Non-store Retailing, 2 • Direct Selling -- Selling goods and services to customers in their homes or workplaces. Mary Kay Cosmetics • Multilevel marketing uses salespeople who work as independent contractors. • Direct Marketing -- Any activity that directly links manufacturers or intermediaries with ultimate customers. Direct marketing is a sub-discipline and type of marketing. There are two main definitional characteristics which distinguish it from other types of marketing. The first is that it attempts to send its messages directly to consumers, without the use of intervening media. This involves commercial communication (direct mail, e-mail, telemarketing) with consumers or businesses, usually unsolicited.
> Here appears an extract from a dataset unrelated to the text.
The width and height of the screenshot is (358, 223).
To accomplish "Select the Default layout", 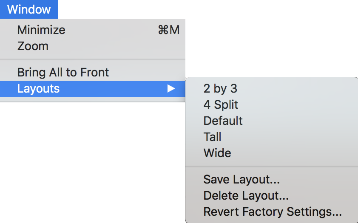I will click(x=223, y=121).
The second characteristic is that it is focused on driving a specific "call-to-action." This aspect of direct marketing involves an emphasis on trackable, measurable positive (but not negative) responses from consumers (known simply as "response" in the industry) regardless of medium.
Supply Chain • Supply Chain -- All the linked activities various organizations must perform to move goods and services from the source of raw materials to ultimate consumers. • Supply Chain Management -- The process of managing the movement of raw materials, parts, work in progress, finished goods, and related information through all the organizations in the supply chain.
Logistics • Logistics -- The planning, implementing and controlling of the physical flow of material, final goods and related information from points of origin to points of consumption. • Firms may outsource to companies specializing in trade compliance to determine what is needed to market products to global customers.
Logistics Applications • Inbound Logistics -- Brings raw materials, packaging, other goods and services and information from suppliers to producers. • Materials Handling -- Movement of goods within a warehouse, from warehouse to the factory floor and from the factory floor to workstations. • Outbound Logistics -- Manages the flow of finished products and information to business buyers and consumers. • Reverse Logistics -- Brings goods back to the manufacturer because of defects or for recycling.